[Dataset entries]
- - -
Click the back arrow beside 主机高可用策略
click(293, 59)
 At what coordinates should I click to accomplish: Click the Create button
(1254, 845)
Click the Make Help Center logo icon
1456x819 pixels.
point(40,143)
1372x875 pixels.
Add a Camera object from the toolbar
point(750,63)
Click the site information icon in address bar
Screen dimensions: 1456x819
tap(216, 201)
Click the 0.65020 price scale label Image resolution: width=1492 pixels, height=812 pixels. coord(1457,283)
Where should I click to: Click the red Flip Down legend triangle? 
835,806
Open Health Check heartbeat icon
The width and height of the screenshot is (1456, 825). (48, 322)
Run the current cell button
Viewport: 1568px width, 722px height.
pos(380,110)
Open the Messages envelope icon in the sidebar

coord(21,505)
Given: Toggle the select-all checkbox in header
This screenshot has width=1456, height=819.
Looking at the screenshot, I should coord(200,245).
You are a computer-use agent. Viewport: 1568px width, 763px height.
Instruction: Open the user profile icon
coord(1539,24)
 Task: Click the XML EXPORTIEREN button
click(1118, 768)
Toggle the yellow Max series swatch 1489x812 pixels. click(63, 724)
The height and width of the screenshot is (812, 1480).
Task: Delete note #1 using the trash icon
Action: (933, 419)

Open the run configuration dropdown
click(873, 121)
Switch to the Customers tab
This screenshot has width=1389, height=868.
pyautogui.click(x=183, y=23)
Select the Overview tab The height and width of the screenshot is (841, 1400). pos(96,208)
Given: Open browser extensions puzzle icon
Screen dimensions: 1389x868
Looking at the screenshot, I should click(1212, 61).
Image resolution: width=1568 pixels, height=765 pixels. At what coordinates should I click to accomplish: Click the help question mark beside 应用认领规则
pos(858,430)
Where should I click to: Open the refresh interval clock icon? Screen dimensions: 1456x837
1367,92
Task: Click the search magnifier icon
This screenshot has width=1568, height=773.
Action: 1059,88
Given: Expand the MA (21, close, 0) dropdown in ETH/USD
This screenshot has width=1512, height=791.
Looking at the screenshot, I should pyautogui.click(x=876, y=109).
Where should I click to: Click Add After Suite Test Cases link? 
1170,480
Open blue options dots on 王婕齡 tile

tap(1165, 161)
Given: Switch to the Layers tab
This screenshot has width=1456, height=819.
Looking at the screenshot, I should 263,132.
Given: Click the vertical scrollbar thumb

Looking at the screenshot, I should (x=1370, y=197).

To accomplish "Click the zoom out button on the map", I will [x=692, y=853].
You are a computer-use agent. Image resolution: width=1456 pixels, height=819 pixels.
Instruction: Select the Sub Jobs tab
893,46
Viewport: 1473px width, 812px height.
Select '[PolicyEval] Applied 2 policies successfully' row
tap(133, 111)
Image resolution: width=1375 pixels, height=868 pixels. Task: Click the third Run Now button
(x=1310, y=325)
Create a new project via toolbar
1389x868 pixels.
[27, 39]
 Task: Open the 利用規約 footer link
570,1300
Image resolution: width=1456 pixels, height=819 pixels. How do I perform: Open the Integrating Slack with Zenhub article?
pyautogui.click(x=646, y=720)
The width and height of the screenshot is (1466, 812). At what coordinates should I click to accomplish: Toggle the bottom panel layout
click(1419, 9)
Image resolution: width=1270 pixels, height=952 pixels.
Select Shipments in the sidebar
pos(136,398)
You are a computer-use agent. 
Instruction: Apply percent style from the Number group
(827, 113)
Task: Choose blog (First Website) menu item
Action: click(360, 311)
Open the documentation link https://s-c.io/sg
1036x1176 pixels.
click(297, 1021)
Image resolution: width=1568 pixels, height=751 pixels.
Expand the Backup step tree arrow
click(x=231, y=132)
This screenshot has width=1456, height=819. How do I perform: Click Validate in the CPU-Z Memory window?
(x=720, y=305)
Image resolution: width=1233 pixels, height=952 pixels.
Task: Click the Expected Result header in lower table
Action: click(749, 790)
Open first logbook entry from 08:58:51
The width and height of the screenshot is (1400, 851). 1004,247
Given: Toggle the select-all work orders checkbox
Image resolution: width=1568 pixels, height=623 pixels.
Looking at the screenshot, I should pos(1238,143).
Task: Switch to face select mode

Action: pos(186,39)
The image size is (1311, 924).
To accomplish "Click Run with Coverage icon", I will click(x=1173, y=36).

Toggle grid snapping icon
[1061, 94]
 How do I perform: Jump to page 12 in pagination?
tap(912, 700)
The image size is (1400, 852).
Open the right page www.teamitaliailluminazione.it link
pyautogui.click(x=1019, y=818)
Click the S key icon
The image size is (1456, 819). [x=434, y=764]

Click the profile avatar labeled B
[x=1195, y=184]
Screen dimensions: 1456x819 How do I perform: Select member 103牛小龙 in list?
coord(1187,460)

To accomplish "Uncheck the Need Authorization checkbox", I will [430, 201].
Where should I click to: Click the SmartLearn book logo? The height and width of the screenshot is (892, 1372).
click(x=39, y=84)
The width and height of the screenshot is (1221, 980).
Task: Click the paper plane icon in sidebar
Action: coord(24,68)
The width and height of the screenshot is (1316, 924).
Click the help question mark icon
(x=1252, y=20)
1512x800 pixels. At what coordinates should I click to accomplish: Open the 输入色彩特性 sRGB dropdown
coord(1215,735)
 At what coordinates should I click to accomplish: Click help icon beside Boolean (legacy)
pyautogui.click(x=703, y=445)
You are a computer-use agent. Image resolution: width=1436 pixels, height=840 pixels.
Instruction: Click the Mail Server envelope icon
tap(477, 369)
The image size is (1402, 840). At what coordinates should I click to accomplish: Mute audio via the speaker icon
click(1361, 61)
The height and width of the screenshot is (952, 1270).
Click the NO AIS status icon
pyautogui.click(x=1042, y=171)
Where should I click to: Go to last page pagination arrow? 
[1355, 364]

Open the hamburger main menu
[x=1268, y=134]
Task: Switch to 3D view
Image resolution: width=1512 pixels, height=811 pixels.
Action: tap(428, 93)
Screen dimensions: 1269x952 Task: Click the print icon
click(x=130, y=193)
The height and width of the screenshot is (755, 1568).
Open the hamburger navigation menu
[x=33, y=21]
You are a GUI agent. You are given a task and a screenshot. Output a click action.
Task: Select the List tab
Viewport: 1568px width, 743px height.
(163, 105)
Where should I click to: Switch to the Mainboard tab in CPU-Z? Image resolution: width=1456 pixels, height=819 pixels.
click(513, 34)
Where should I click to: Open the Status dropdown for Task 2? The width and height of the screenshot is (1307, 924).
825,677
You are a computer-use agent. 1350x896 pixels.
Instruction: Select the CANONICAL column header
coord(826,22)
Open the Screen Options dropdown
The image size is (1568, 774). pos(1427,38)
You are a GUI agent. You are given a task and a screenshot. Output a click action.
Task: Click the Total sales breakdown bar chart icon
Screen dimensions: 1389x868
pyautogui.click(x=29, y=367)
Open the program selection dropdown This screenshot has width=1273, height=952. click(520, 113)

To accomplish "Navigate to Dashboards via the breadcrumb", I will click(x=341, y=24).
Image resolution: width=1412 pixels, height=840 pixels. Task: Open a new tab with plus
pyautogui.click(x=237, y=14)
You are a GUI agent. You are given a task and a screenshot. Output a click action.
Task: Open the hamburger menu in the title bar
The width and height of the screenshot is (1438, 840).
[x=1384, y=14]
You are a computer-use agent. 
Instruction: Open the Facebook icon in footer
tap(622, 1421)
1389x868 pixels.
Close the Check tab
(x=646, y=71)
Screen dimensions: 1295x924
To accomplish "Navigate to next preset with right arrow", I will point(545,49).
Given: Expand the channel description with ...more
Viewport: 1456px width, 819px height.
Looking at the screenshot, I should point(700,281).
- - -
The entries above are to be restated word for word.

▶ ANSWER SECTION
Click the back arrow beside 主机高可用策略
click(293, 59)
 At what coordinates should I click to accomplish: Click the Create button
(1254, 845)
Click the Make Help Center logo icon
1456x819 pixels.
point(40,143)
1372x875 pixels.
Add a Camera object from the toolbar
point(750,63)
Click the site information icon in address bar
Screen dimensions: 1456x819
tap(216, 201)
Click the 0.65020 price scale label Image resolution: width=1492 pixels, height=812 pixels. coord(1457,283)
Where should I click to: Click the red Flip Down legend triangle? 
835,806
Open Health Check heartbeat icon
The width and height of the screenshot is (1456, 825). (48, 322)
Run the current cell button
Viewport: 1568px width, 722px height.
pos(380,110)
Open the Messages envelope icon in the sidebar

coord(21,505)
Given: Toggle the select-all checkbox in header
This screenshot has width=1456, height=819.
Looking at the screenshot, I should coord(200,245).
You are a computer-use agent. Viewport: 1568px width, 763px height.
Instruction: Open the user profile icon
coord(1539,24)
 Task: Click the XML EXPORTIEREN button
click(1118, 768)
Toggle the yellow Max series swatch 1489x812 pixels. click(63, 724)
The height and width of the screenshot is (812, 1480).
Task: Delete note #1 using the trash icon
Action: (933, 419)

Open the run configuration dropdown
click(873, 121)
Switch to the Customers tab
This screenshot has width=1389, height=868.
pyautogui.click(x=183, y=23)
Select the Overview tab The height and width of the screenshot is (841, 1400). pos(96,208)
Given: Open browser extensions puzzle icon
Screen dimensions: 1389x868
Looking at the screenshot, I should click(1212, 61).
Image resolution: width=1568 pixels, height=765 pixels. At what coordinates should I click to accomplish: Click the help question mark beside 应用认领规则
pos(858,430)
Where should I click to: Open the refresh interval clock icon? Screen dimensions: 1456x837
1367,92
Task: Click the search magnifier icon
This screenshot has width=1568, height=773.
Action: 1059,88
Given: Expand the MA (21, close, 0) dropdown in ETH/USD
This screenshot has width=1512, height=791.
Looking at the screenshot, I should pyautogui.click(x=876, y=109).
Where should I click to: Click Add After Suite Test Cases link? 
1170,480
Open blue options dots on 王婕齡 tile

tap(1165, 161)
Given: Switch to the Layers tab
This screenshot has width=1456, height=819.
Looking at the screenshot, I should 263,132.
Given: Click the vertical scrollbar thumb

Looking at the screenshot, I should (x=1370, y=197).

To accomplish "Click the zoom out button on the map", I will [x=692, y=853].
You are a computer-use agent. Image resolution: width=1456 pixels, height=819 pixels.
Instruction: Select the Sub Jobs tab
893,46
Viewport: 1473px width, 812px height.
Select '[PolicyEval] Applied 2 policies successfully' row
tap(133, 111)
Image resolution: width=1375 pixels, height=868 pixels. Task: Click the third Run Now button
(x=1310, y=325)
Create a new project via toolbar
1389x868 pixels.
[27, 39]
 Task: Open the 利用規約 footer link
570,1300
Image resolution: width=1456 pixels, height=819 pixels. How do I perform: Open the Integrating Slack with Zenhub article?
pyautogui.click(x=646, y=720)
The width and height of the screenshot is (1466, 812). At what coordinates should I click to accomplish: Toggle the bottom panel layout
click(1419, 9)
Image resolution: width=1270 pixels, height=952 pixels.
Select Shipments in the sidebar
pos(136,398)
You are a computer-use agent. 
Instruction: Apply percent style from the Number group
(827, 113)
Task: Choose blog (First Website) menu item
Action: click(360, 311)
Open the documentation link https://s-c.io/sg
1036x1176 pixels.
click(297, 1021)
Image resolution: width=1568 pixels, height=751 pixels.
Expand the Backup step tree arrow
click(x=231, y=132)
This screenshot has width=1456, height=819. How do I perform: Click Validate in the CPU-Z Memory window?
(x=720, y=305)
Image resolution: width=1233 pixels, height=952 pixels.
Task: Click the Expected Result header in lower table
Action: click(749, 790)
Open first logbook entry from 08:58:51
The width and height of the screenshot is (1400, 851). 1004,247
Given: Toggle the select-all work orders checkbox
Image resolution: width=1568 pixels, height=623 pixels.
Looking at the screenshot, I should pos(1238,143).
Task: Switch to face select mode

Action: pos(186,39)
The image size is (1311, 924).
To accomplish "Click Run with Coverage icon", I will click(x=1173, y=36).

Toggle grid snapping icon
[1061, 94]
 How do I perform: Jump to page 12 in pagination?
tap(912, 700)
The image size is (1400, 852).
Open the right page www.teamitaliailluminazione.it link
pyautogui.click(x=1019, y=818)
Click the S key icon
The image size is (1456, 819). [x=434, y=764]

Click the profile avatar labeled B
[x=1195, y=184]
Screen dimensions: 1456x819 How do I perform: Select member 103牛小龙 in list?
coord(1187,460)

To accomplish "Uncheck the Need Authorization checkbox", I will [430, 201].
Where should I click to: Click the SmartLearn book logo? The height and width of the screenshot is (892, 1372).
click(x=39, y=84)
The width and height of the screenshot is (1221, 980).
Task: Click the paper plane icon in sidebar
Action: coord(24,68)
The width and height of the screenshot is (1316, 924).
Click the help question mark icon
(x=1252, y=20)
1512x800 pixels. At what coordinates should I click to accomplish: Open the 输入色彩特性 sRGB dropdown
coord(1215,735)
 At what coordinates should I click to accomplish: Click help icon beside Boolean (legacy)
pyautogui.click(x=703, y=445)
You are a computer-use agent. Image resolution: width=1436 pixels, height=840 pixels.
Instruction: Click the Mail Server envelope icon
tap(477, 369)
The image size is (1402, 840). At what coordinates should I click to accomplish: Mute audio via the speaker icon
click(1361, 61)
The height and width of the screenshot is (952, 1270).
Click the NO AIS status icon
pyautogui.click(x=1042, y=171)
Where should I click to: Go to last page pagination arrow? 
[1355, 364]

Open the hamburger main menu
[x=1268, y=134]
Task: Switch to 3D view
Image resolution: width=1512 pixels, height=811 pixels.
Action: tap(428, 93)
Screen dimensions: 1269x952 Task: Click the print icon
click(x=130, y=193)
The height and width of the screenshot is (755, 1568).
Open the hamburger navigation menu
[x=33, y=21]
You are a GUI agent. You are given a task and a screenshot. Output a click action.
Task: Select the List tab
Viewport: 1568px width, 743px height.
(163, 105)
Where should I click to: Switch to the Mainboard tab in CPU-Z? Image resolution: width=1456 pixels, height=819 pixels.
click(513, 34)
Where should I click to: Open the Status dropdown for Task 2? The width and height of the screenshot is (1307, 924).
825,677
You are a computer-use agent. 1350x896 pixels.
Instruction: Select the CANONICAL column header
coord(826,22)
Open the Screen Options dropdown
The image size is (1568, 774). pos(1427,38)
You are a GUI agent. You are given a task and a screenshot. Output a click action.
Task: Click the Total sales breakdown bar chart icon
Screen dimensions: 1389x868
pyautogui.click(x=29, y=367)
Open the program selection dropdown This screenshot has width=1273, height=952. click(520, 113)

To accomplish "Navigate to Dashboards via the breadcrumb", I will click(x=341, y=24).
Image resolution: width=1412 pixels, height=840 pixels. Task: Open a new tab with plus
pyautogui.click(x=237, y=14)
You are a GUI agent. You are given a task and a screenshot. Output a click action.
Task: Open the hamburger menu in the title bar
The width and height of the screenshot is (1438, 840).
[x=1384, y=14]
You are a computer-use agent. 
Instruction: Open the Facebook icon in footer
tap(622, 1421)
1389x868 pixels.
Close the Check tab
(x=646, y=71)
Screen dimensions: 1295x924
To accomplish "Navigate to next preset with right arrow", I will point(545,49).
Given: Expand the channel description with ...more
Viewport: 1456px width, 819px height.
Looking at the screenshot, I should point(700,281).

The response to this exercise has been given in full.